The HKCTU was founded in 1990 by Lau Chin-shek, Szeto Wah and their associates. Dedicated to independent labour campaigns, it had over 80 affiliated associations at its height and covered many professions such as transportation, construction, retail and cleaning. The HKCTU was involved in Hong Kong's many large-scale labour movements such as the protests originating from layoffs by the Hong Kong Telephone Company in the 1990s through to the fight for severance pay for cleaners working for the contractors of housing estates three years ago. The HKCTU also has a professional training centre that co-organises hundreds of courses with the Employees Retraining Board (ERB), a statutory organisation, to support the cause of labour education and retraining. The rough estimate is that these courses are attended by over 10,000 people every year. The HKCTU is first and foremost a labour group. But it cannot be denied that it is highly political. It was founded on four principles. The first is to shore up the power of trade unions and fight for labour rights. The second is to protect fundamental human rights and promote full democracy. The dissolution of the HKCTU, just like that of the HKPTU last month, involves mainly political factors.

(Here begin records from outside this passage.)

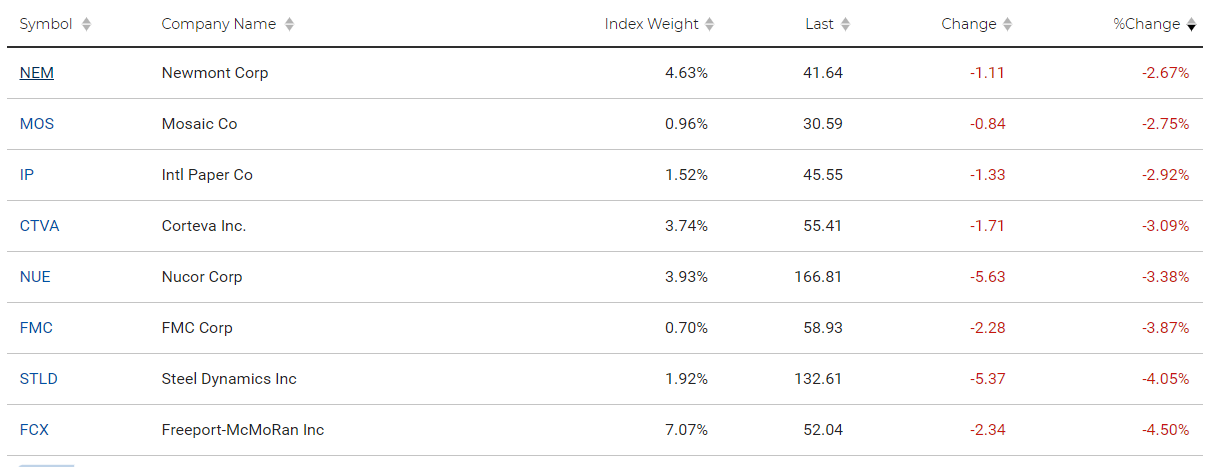Sort table by Symbol column arrows
Image resolution: width=1210 pixels, height=467 pixels.
(x=86, y=25)
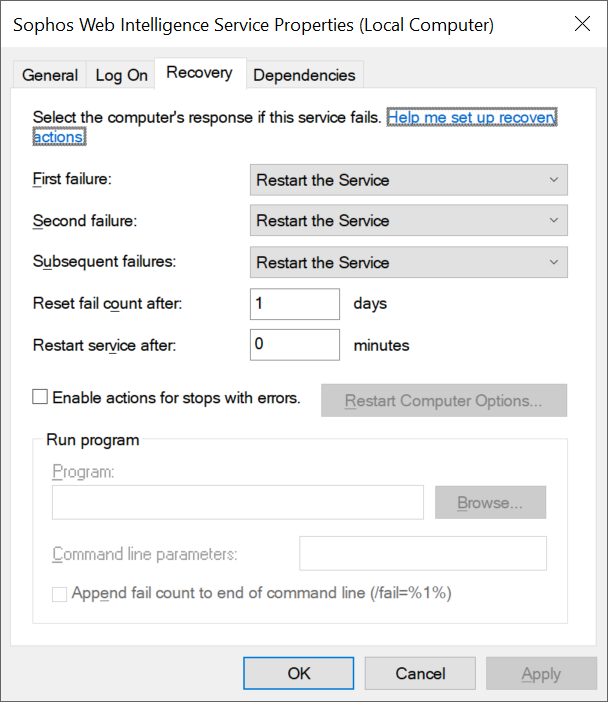Viewport: 610px width, 702px height.
Task: Click the Restart Computer Options button
Action: [444, 400]
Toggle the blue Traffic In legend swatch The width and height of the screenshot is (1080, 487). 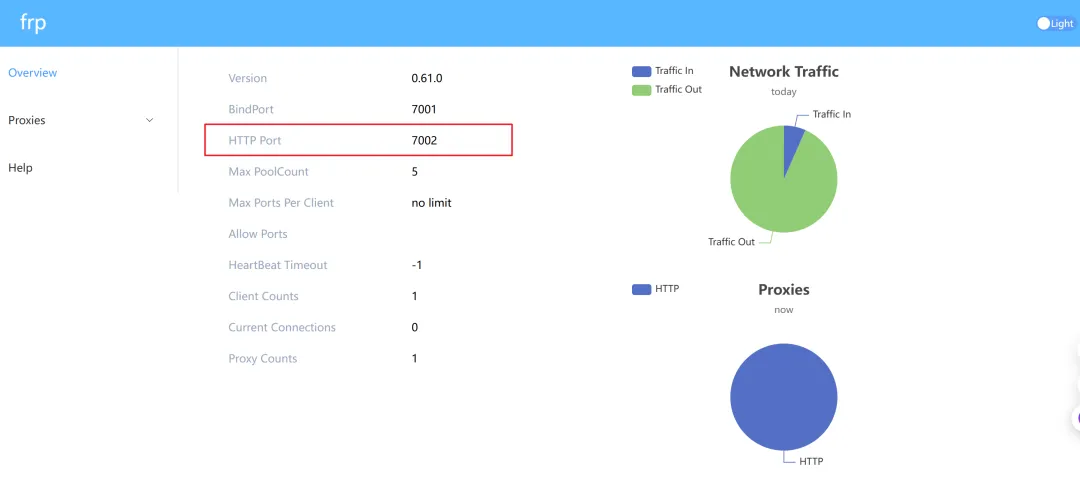pyautogui.click(x=641, y=71)
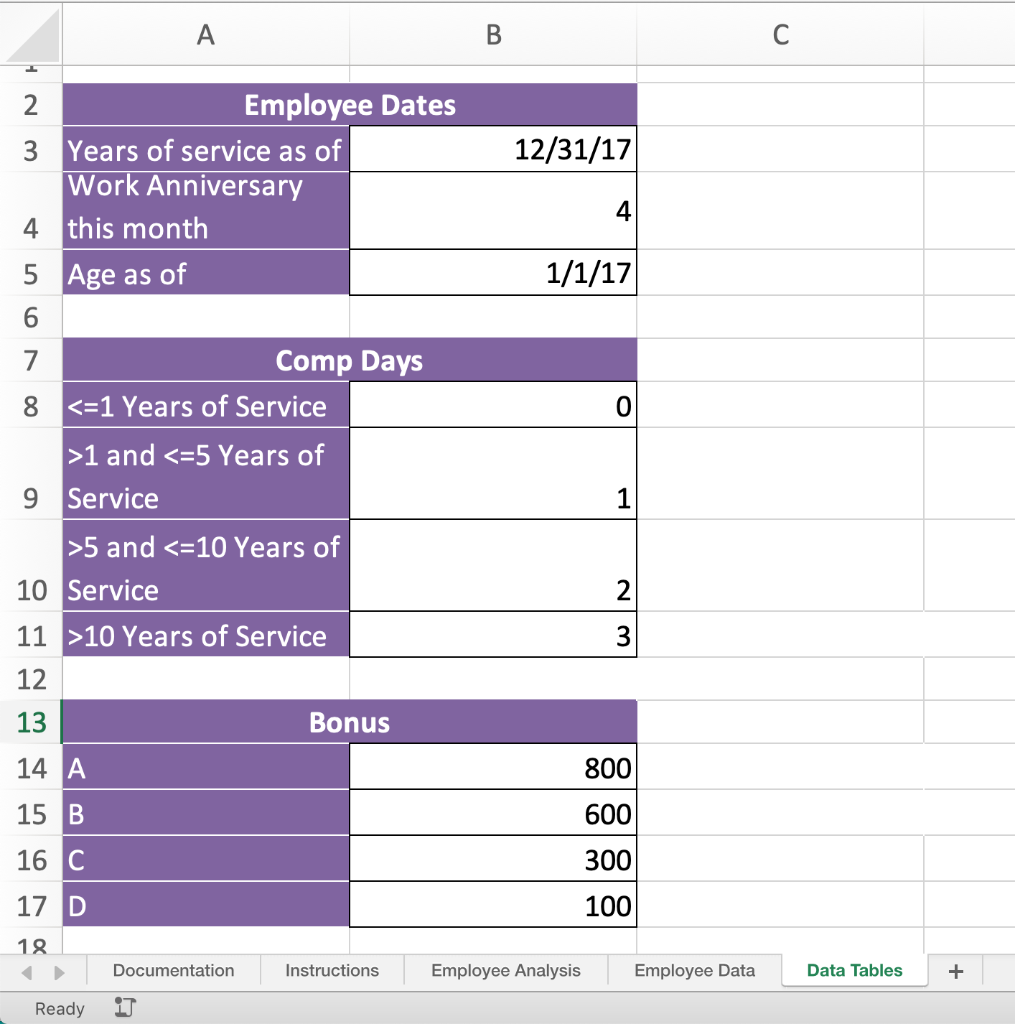Select the cell showing 3 comp days
Viewport: 1015px width, 1024px height.
click(492, 634)
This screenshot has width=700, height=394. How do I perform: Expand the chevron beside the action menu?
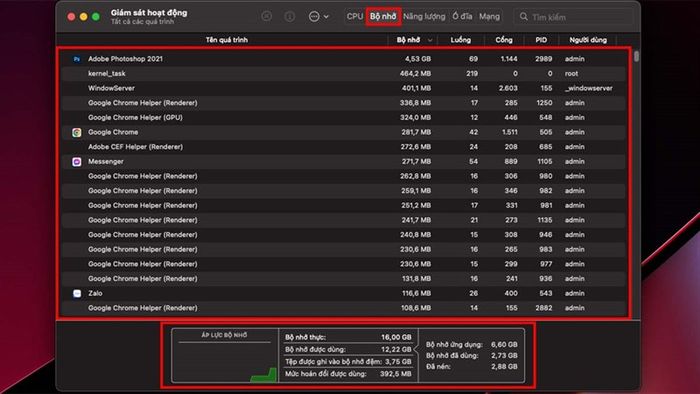tap(326, 17)
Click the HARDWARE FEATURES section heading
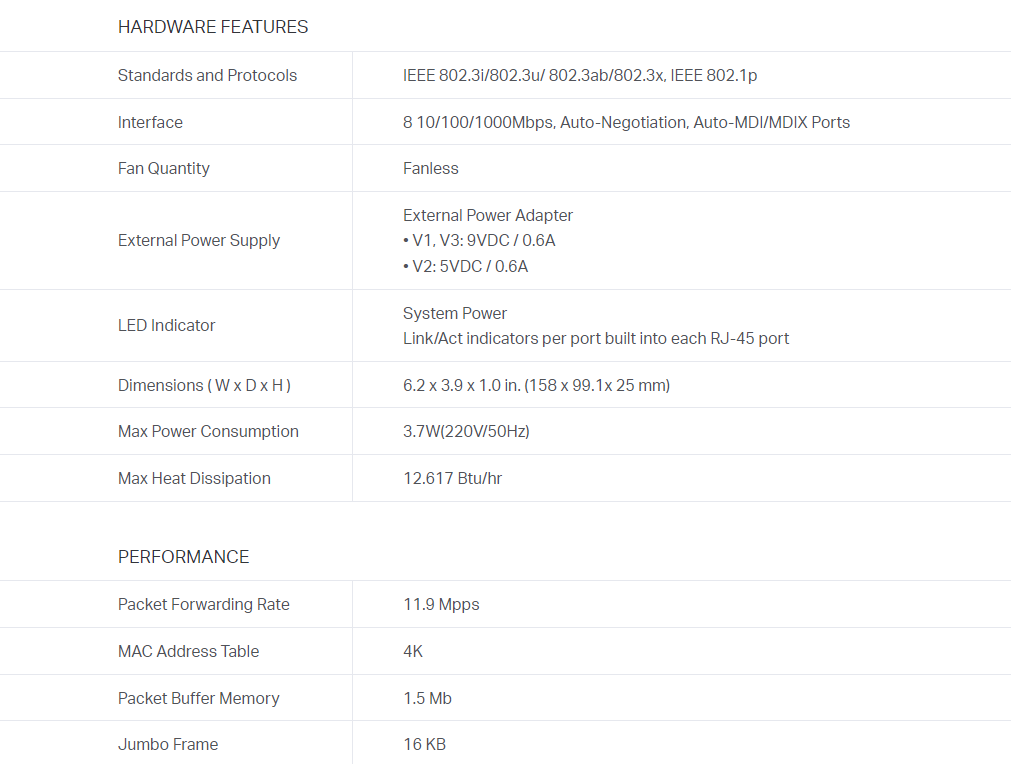This screenshot has height=764, width=1016. coord(213,27)
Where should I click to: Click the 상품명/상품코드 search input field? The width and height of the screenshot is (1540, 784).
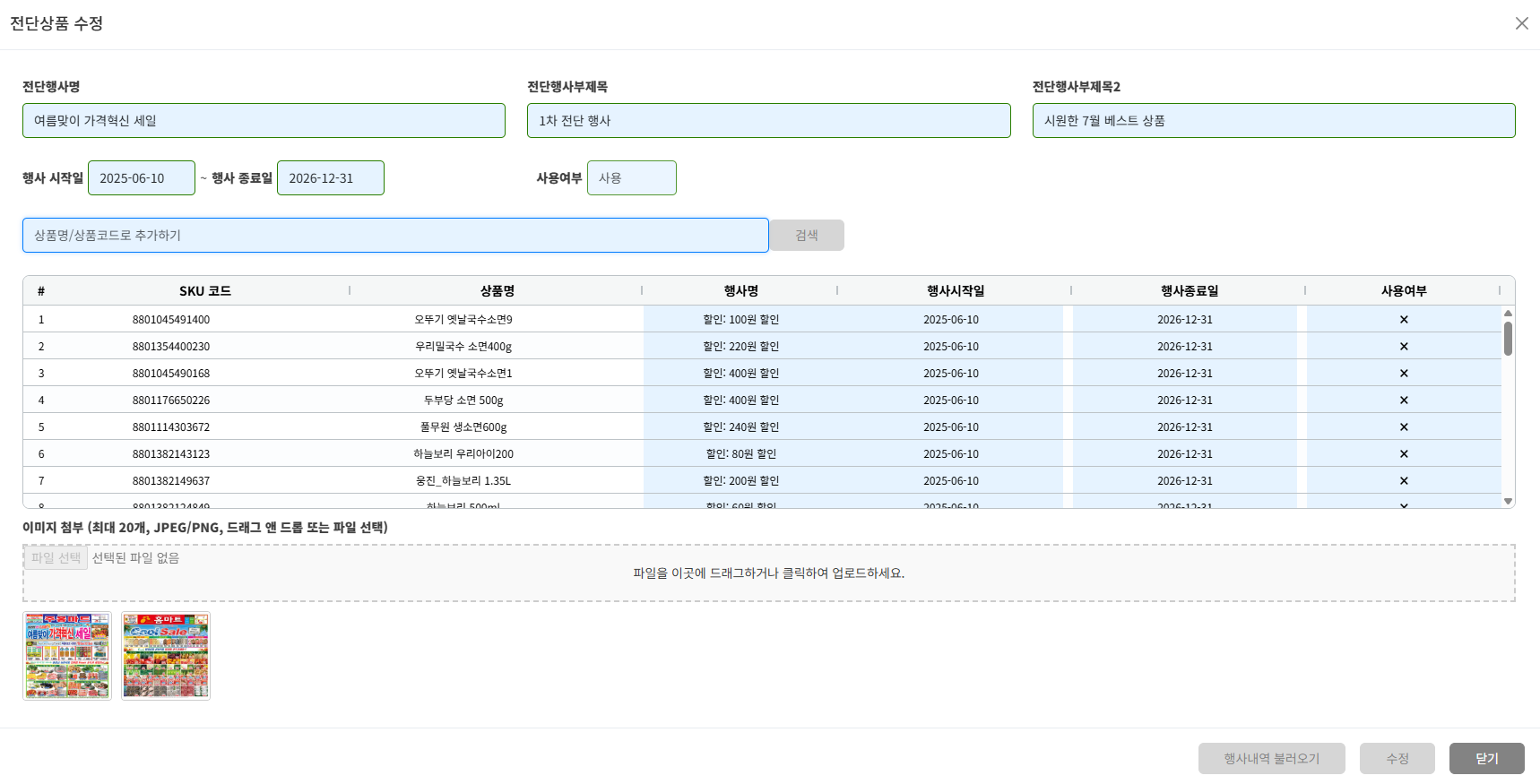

The immediate impact of the dissolution of the HKCTU is that many training courses are about to end prematurely. Those courses co-organised with ERB will have to be rearranged. The government should take the lead in handling the matter to minimise the impact. But then again, many courses offered by the HKCTU are also offered by other organisations. As for the few courses offered exclusively by the HKCTU, they will be provided by other organisations sooner or later as long as there is demand in the market. These are issues that are relatively easy to handle. In comparison, some of the HKCTU's affiliated associations that are in weaker positions, i.e., those without resources or even a permanent address, will face a much bigger impact after losing the support of the HKCTU suddenly.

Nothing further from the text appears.